How to create new data models
Create a new XSD schema
This section provides detailed instructions for addressing use case UC1.1.
To create a new XSD schema, the following steps need to be observed:
-
Import or define elements
-
Shape structure with patterns
Import or define elements
When working with XML schemas, particularly in relation to semantic artefacts like ontologies or data shapes, managing the imports and namespaces are vital considerations that ensure clarity, reusability, and proper integration of various data models.
When a core vocabulary has defined an associated XSD schema, it is not only easy but also advisable to directly import this schema using the xsd:import statement. This enables seamless reuse and guarantees that any complex types or elements defined within the core vocabulary are integrated correctly and transparently within new schemas.
The imported elements are then employed in the definition of a specific document structure. For example, Core Vocabularies are based on DCTERMS [ref], that provides an XML schema, so Core Person could import the DCTERMS XML schema for the usage of AgentType:
In cases where the Core Vocabulary does not provide an XSD schema, it is necessary to create for the reused URIs the corresponding XML element definitions in the new XSD schema. Crucially, these new elements must adhere to the namespace defined by the Core Vocabulary to maintain consistency. For example “AgentType” must be defined within the “http://data.europa.eu/m8g/” namespace of the Core Vocabularies.

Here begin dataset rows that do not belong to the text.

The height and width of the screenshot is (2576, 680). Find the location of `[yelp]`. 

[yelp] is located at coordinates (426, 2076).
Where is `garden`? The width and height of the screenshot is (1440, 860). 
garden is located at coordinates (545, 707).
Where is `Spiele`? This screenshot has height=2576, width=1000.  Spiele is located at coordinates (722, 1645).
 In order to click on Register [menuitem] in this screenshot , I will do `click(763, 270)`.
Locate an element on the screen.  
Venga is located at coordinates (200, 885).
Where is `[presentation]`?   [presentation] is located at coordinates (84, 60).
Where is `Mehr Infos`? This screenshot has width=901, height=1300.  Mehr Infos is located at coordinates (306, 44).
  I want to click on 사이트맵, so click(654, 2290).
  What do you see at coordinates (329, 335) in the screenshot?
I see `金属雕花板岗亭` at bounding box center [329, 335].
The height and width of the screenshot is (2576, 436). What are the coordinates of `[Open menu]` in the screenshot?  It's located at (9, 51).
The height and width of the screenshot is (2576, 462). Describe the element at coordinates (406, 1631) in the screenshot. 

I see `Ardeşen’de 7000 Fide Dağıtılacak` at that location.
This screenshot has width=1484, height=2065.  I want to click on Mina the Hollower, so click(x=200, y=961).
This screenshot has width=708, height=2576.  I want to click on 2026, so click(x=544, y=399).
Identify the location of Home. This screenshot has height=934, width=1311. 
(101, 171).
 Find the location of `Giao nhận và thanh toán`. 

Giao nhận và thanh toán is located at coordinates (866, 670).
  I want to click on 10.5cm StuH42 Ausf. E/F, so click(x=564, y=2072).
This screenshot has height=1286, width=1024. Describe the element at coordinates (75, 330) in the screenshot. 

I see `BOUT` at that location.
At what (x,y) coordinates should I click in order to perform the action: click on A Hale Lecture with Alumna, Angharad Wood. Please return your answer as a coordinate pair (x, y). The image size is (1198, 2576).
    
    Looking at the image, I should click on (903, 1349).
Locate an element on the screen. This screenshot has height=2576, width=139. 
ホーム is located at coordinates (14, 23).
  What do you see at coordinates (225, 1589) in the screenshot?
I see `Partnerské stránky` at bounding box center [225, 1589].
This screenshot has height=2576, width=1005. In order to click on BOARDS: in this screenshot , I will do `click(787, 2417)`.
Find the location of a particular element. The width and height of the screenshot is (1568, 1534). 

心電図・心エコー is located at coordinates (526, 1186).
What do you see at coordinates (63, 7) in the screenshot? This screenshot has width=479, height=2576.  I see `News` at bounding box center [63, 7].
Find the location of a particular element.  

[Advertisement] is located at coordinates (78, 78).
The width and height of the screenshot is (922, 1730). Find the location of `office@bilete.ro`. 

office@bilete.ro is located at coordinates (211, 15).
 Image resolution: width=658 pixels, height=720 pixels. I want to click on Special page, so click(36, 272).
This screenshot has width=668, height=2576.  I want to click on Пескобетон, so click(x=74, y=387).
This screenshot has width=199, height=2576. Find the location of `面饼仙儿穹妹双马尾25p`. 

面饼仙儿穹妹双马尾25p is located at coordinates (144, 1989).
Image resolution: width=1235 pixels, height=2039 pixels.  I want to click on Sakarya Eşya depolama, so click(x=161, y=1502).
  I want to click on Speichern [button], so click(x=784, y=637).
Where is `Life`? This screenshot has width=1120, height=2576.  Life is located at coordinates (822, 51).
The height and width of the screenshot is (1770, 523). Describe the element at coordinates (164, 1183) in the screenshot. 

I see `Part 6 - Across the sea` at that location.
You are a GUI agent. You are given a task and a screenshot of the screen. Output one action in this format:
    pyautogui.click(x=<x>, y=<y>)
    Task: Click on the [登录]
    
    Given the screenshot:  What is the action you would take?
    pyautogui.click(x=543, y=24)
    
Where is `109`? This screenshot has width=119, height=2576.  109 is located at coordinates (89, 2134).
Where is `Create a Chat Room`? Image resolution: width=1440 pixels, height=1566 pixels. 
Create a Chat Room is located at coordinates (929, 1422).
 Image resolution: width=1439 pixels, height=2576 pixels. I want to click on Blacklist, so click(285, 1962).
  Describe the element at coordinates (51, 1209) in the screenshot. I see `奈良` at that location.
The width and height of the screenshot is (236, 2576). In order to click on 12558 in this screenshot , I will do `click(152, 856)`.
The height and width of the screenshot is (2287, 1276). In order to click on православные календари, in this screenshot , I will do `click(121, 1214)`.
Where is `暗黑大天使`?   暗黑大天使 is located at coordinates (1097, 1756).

Furthermore, when integrating these elements into a new schema, it is essential to reflect the constraints from the core vocabulary’s data shape-specifically, which properties are optional and which are mandatory - within the XSD schema element definitions.
Shape XML document structure
In designing XML schemas, the selection of a design pattern has implications for the reusability and extension of the schema. The Venetian Blind and Garden of Eden patterns stand out as preferable for their ability to allow complex types to be reused by different elements [sem-map].
The Venetian Blind pattern is characterised by having a single global element that serves as the entry point for the XML document, from which all the elements can be reached. This pattern implies a certain directionality and starting point, analogous to choosing a primary class in an ontology that has direct relationships to other classes, and from which one can navigate to the rest of the classes.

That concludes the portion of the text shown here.